### [The records]
··········
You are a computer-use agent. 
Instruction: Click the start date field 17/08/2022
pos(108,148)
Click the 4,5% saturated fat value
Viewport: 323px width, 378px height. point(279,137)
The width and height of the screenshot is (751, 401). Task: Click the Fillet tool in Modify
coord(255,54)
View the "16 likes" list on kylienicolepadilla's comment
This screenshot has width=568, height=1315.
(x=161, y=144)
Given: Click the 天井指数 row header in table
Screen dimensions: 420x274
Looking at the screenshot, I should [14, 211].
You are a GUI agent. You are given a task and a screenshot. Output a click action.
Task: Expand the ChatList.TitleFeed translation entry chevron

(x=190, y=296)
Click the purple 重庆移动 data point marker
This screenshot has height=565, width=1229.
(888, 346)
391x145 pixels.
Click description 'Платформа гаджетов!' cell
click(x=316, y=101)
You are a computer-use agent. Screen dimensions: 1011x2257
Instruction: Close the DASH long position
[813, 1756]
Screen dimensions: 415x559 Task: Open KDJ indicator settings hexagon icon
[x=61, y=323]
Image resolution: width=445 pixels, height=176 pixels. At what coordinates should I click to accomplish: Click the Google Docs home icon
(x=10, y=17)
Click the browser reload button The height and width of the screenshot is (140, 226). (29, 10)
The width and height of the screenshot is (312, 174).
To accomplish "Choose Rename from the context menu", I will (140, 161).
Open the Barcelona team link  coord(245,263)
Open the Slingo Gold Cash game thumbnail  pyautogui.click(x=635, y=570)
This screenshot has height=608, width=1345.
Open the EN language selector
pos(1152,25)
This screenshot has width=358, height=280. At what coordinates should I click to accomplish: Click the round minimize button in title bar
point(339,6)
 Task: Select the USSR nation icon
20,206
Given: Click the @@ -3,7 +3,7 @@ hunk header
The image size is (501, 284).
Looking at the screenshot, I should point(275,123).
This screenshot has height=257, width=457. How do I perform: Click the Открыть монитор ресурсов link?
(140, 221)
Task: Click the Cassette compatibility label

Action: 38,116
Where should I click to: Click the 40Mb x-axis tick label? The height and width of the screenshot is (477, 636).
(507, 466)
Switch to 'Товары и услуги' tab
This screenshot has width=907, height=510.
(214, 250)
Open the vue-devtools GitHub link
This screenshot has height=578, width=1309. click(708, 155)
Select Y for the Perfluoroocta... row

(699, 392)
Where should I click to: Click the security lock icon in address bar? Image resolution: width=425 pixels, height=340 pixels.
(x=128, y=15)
··········
Scan the records above for the string "computer", then copy each line where it turns up.

### [Result of this exercise]
You are a computer-use agent. 
You are a computer-use agent. Screen dimensions: 1011x2257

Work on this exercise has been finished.